Search code examples
antlrantlr3abstract-syntax-treeantlrworks

Resolving possible ANTLR grammar ambiguities (And general improvement tips)


I'm having an issue building a grammar which is capable of parsing Python 3's AST dump format and converting it into an AST format that's easier for me to play around with. I decided to write an ANTLR grammar to do so, but I'm having an issue processing keyword blocks (but only keyword blocks, for some reason). I isolated out the keyword grammar, as shown:

grammar kwds;
options {output=AST;}

keywords:   'keywords=['((', '?)keyword)*']' -> keyword*
    ;

keyword :   'keyword(arg='STRING', value='str')'
    ;
str :   'Str(s='STRING')' -> STRING
    ;

STRING
    :  '\'' ( ESC_SEQ | ~('\\'|'\'') )* '\''
    ;

fragment
ESC_SEQ
    :   '\\' ('b'|'t'|'n'|'f'|'r'|'\"'|'\''|'\\')
    |   UNICODE_ESC
    |   OCTAL_ESC
    ;

EMPTYBRACKETS
    :   '[]';

fragment
OCTAL_ESC
    :   '\\' ('0'..'3') ('0'..'7') ('0'..'7')
    |   '\\' ('0'..'7') ('0'..'7')
    |   '\\' ('0'..'7')
    ;

fragment
UNICODE_ESC
    :   '\\' 'u' HEX_DIGIT HEX_DIGIT HEX_DIGIT HEX_DIGIT
    ;

fragment
HEX_DIGIT : ('0'..'9'|'a'..'f'|'A'..'F') ;

This is designed to accept a list of keywords (0 or more with comma separators), with the format shown in the keyword rule.
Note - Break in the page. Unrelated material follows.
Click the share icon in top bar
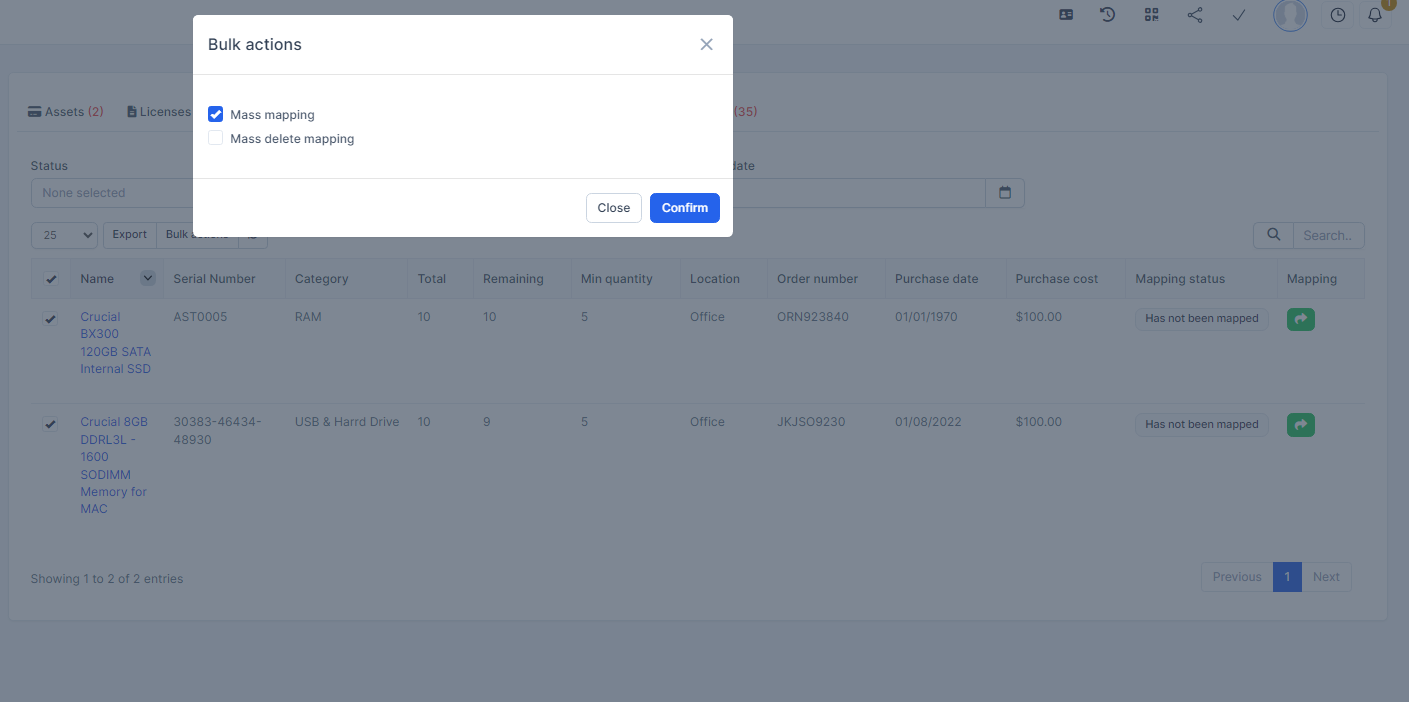 coord(1195,15)
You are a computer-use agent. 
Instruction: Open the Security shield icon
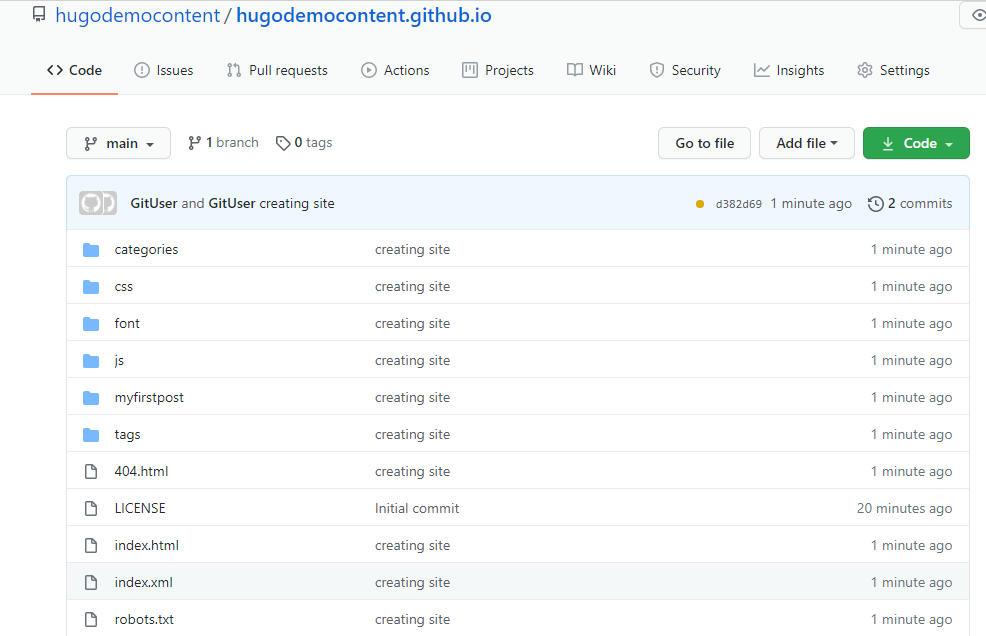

If you give the above grammar the following (valid) input,

keywords=[keyword(arg='name', value=Str(s='UGA')), keyword(arg='rank', value=Str(s='2'))]

the grammar will recognize this, as it should.

However, using the "complete" python 3 AST format grammar that I've written (found at http://pastebin.com/ETrSVXvf for space-saving purposes, with the two above rules found on lines 106 and 109, respectively), which uses virtually the exact same grammar rules, the token stream seems to be a few characters off after parsing the first keyword match from the sample shown above, producing the following output when parsing against the keywords rule:

sample3.txt line 1:52 mismatched character 'e' expecting 'w'
sample3.txt line 1:53 no viable alternative at character 'y'
sample3.txt line 1:54 no viable alternative at character 'w'
sample3.txt line 1:55 no viable alternative at character 'o'
sample3.txt line 1:56 no viable alternative at character 'r'
sample3.txt line 1:57 no viable alternative at character 'd'
sample3.txt line 1:58 no viable alternative at character '('
sample3.txt line 1:59 missing ENDBR at 'arg='

I can only think of one possibility for this occurring: Something is being tokenized incorrectly due to an ambiguity in the grammar, since the pattern I used to detect multiple keyword statements works for other types of statements. However, I'm completely stuck as to where that ambiguity actually is in the grammar.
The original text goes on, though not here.